La speranza che abbiano ad essere senza frutto, non vedersi forse
mescolata con loro? Ma quale di questo fosse la verità, convenirsi alla
sincerità del Direttorio il palesare apertamente, a' quali patti ei
potrebbe consentire agli accordi; vietare la constituzione della
repubblica, che niun paese di quelli, che erano stati incorporati al suo
territorio, da lui si scorporasse; delle altre conquiste si
negozierebbe. Quì parimente ebbe principio quel metodo veramente
incomportabile, usato dai governi che per vent'anni l'uno all'altro
succedettero in Francia, di volere, che una legge politica interna
diventasse legge politica esterna, ed obbligatoria pei forestieri.

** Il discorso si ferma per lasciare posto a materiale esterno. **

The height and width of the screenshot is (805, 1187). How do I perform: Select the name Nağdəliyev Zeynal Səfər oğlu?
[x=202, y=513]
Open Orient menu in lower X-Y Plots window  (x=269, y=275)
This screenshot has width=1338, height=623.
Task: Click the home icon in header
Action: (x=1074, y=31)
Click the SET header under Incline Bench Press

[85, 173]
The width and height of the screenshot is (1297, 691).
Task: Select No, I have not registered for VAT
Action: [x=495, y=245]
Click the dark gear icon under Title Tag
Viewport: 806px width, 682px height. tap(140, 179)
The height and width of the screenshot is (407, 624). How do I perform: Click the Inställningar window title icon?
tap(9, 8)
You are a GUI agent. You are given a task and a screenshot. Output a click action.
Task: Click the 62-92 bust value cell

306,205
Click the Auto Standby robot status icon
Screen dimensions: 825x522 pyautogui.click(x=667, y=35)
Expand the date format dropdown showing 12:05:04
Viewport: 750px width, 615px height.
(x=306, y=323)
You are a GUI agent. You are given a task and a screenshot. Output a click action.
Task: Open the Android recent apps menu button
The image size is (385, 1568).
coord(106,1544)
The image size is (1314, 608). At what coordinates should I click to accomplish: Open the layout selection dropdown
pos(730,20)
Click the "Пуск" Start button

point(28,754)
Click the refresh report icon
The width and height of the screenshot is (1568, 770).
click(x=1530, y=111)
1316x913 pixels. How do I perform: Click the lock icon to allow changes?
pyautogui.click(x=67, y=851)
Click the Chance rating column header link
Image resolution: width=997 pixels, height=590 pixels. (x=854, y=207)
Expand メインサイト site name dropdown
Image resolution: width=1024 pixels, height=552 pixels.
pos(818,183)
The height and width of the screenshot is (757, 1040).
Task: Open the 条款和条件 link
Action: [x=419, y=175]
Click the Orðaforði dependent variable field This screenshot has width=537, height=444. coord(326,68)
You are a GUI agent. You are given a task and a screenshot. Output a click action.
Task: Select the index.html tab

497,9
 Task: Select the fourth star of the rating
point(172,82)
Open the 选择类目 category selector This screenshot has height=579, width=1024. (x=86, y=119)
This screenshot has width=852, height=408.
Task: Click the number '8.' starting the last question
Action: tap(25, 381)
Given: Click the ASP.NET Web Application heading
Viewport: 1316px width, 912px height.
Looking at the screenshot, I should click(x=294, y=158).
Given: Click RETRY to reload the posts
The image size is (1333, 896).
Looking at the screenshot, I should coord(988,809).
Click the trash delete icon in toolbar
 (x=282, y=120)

Rispose l'Inghilterra, anche a nome di tutti i confederati, non poter
consentire ad una condizione tanto insolita, nè altro mezzo restare se
non quello di continuare in una giusta e necessaria guerra. Così non si
seguitò più questo ragionamento, e svanirono le speranze di pace
concette dalle profferte di Basilea. Diedene l'Inghilterra avviso a
tutte le potenze confederate, coi soliti conforti dei sussidj pecuniarj,
e col far vedere che ove la pace era impossibile, si rendeva necessario
l'usar la guerra, con tutti gli sforzi, che maggiori si potessero fare.
Ognuno aveva gli occhi volti al re di Sardegna, il quale già perduto
mezzo lo stato, e prostrate le difese del restante, si vedeva vicino ad
esser prima condotto all'ultima rovina, che la guerra incominciasse pure
a romoreggiare su i confini dei suoi alleati. Conoscevano questi la
costanza del re, ma dubitavano che nel prossimo urto dell'armi, se le
battaglie fossero riuscite infelicemente, ed i repubblicani si facessero
strada nel cuore del Piemonte, si sarebbe forse alienato da loro,
sperando di ricompensare con gli ajuti di Francia, a danno ed a
pregiudizio di alcuno fra i confederati, quello che non ostante gli
ajuti loro aveva perduto. Tentarono adunque il re ammonendolo, che si
dichiarasse, quali sarebbero i suoi pensieri, se per un sinistro di
guerra, i Francesi irrompessero nelle pianure Piemontesi. Ridotto a
queste strette, rispose animosamente Vittorio, mandando anche in questo
proposito lettere circolari a tutti i principi che correrebbe con loro
la medesima fortuna, che persisterebbe nella fede, che non sarebbe per
abbandonare la sua congiunzione; non dubitassero, che i fatti non
fossero per corrispondere alla prontezza dell'animo.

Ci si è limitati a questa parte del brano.